Lewistown is the largest community in the entire county. Find the center of the state and you'll see it.


----------



## Wood Scrounge (Aug 28, 2009)

know the area well, spent a great deal of time in the local streams there.


----------



## fredmc (Aug 28, 2009)

Wood Scrounge said:


> know the area well, spent a great deal of time in the local streams there.



Honey creek, penns creek, little juniata, kish creek, jack's creek, spruce creek and dry creek all limers and real close


----------



## Thechap (Aug 28, 2009)

The closet town is Newton Hamilton, about six miles away. I have property along the Juniata River where we love to go and get away. I just love old sawmill stuff. The mill itself was made by Frick Company located in Waynesboro, Pa. I met the owner of the mill who purchased it originally and is almost 85 years old. I spoke with him the day I was there and he said everything runs fine. Here is a picture of him. He was a very pleasant man and we spoke for almost two hours.


----------



## excess650 (Aug 28, 2009)

Newton Hamilton is pretty close to Mount Union. What is really surprising is how clean everything looks.

My own portable bandmill is now in Perry County near Shermansdale, and within sight of another circle mill. It hasn't been used in at least 10 years, and the owner, now 75, said that his grandfather bought it used in the 30s, or that is my recollection.


----------



## fredmc (Aug 28, 2009)

excess650 said:


> Newton Hamilton is pretty close to Mount Union. What is really surprising is how clean everything looks.
> 
> My own portable bandmill is now in Perry County near Shermansdale, and within sight of another circle mill. It hasn't been used in at least 10 years, and the owner, now 75, said that his grandfather bought it used in the 30s, or that is my recollection.

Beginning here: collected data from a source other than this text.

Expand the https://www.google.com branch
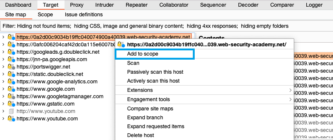coord(3,89)
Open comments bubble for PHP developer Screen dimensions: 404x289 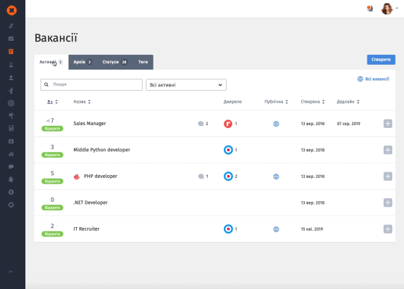click(201, 176)
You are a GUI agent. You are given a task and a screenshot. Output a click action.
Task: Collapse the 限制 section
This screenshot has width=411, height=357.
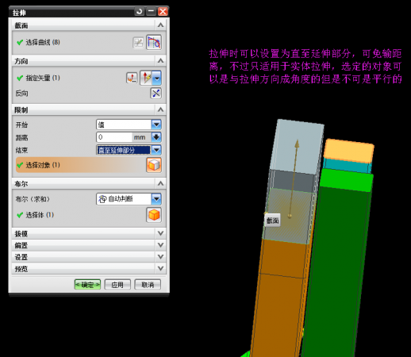coord(160,109)
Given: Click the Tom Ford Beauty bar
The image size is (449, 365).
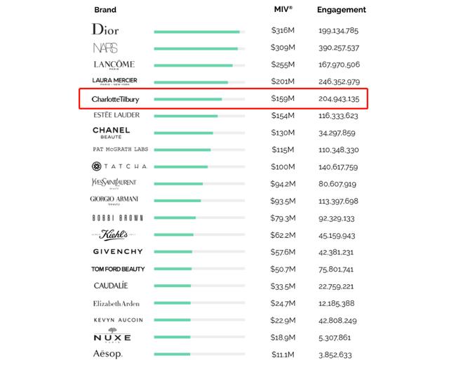Looking at the screenshot, I should pos(173,270).
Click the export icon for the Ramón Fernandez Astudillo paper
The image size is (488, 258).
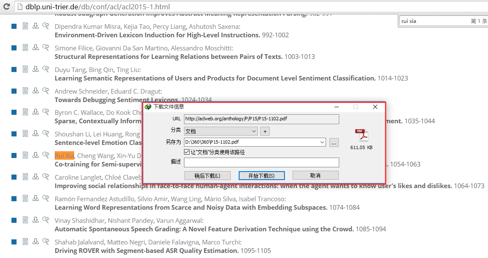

My FIL was born and raised in Newton. His parents were the owners of the store at the corner of the bridge. Good Walleye fishing from the blind camp up to the aughwhick in the winter.


----------



## pyromaniac guy (Aug 28, 2009)

inever realized so many of you guys lived around the area...


----------



## Wood Scrounge (Aug 28, 2009)

fredmc said:


> Honey creek, penns creek, little juniata, kish creek, jack's creek, spruce creek and dry creek all limers and real close



I've fished all over north America and I LOVE Penns creek one of the top streams in the country. I have not been there in quite awhile though.


----------



## fredmc (Aug 28, 2009)

Wood Scrounge said:


> I've fished all over north America and I LOVE Penns creek one of the top streams in the country. I have not been there in quite awhile though.



We are quite "blessed" with excellent fishing in the area.


----------



## redprospector (Aug 28, 2009)

I was thinkin'; That's some pretty cool stuff, but snoopin' around like that could get a fella shot around here. Then around post 7 I saw the picture of the owner. Whew, had me worried for ya there for a minute. 

Andy


----------



## Dr. Doom (Aug 30, 2009)

There are a bunch of central PAers here. Get into the north and western Perry County areas you will see a bunch of old mills, most are probably amish ran. I like getting the old guys talking about logging in their days, always interesting. Our mill is set up outside New Bloomfield.


----------



## Texas Traveler (Sep 2, 2009)

excess650 said:


> Newton Hamilton is pretty close to Mount Union. What is really surprising is how clean everything looks.
> 
> My own portable bandmill is now in Perry County near Shermansdale, and within sight of another circle mill. It hasn't been used in at least 10 years, and the owner, now 75, said that his grandfather bought it used in the 30s, or that is my recollection.


 The owner still takes good care of the mill, no rust.

My wife is from Milton, Pa, her parents are in their 90s & still going strong.
I believe he has spent a lifetime on the Borough council & the Red Cross chapter.


----------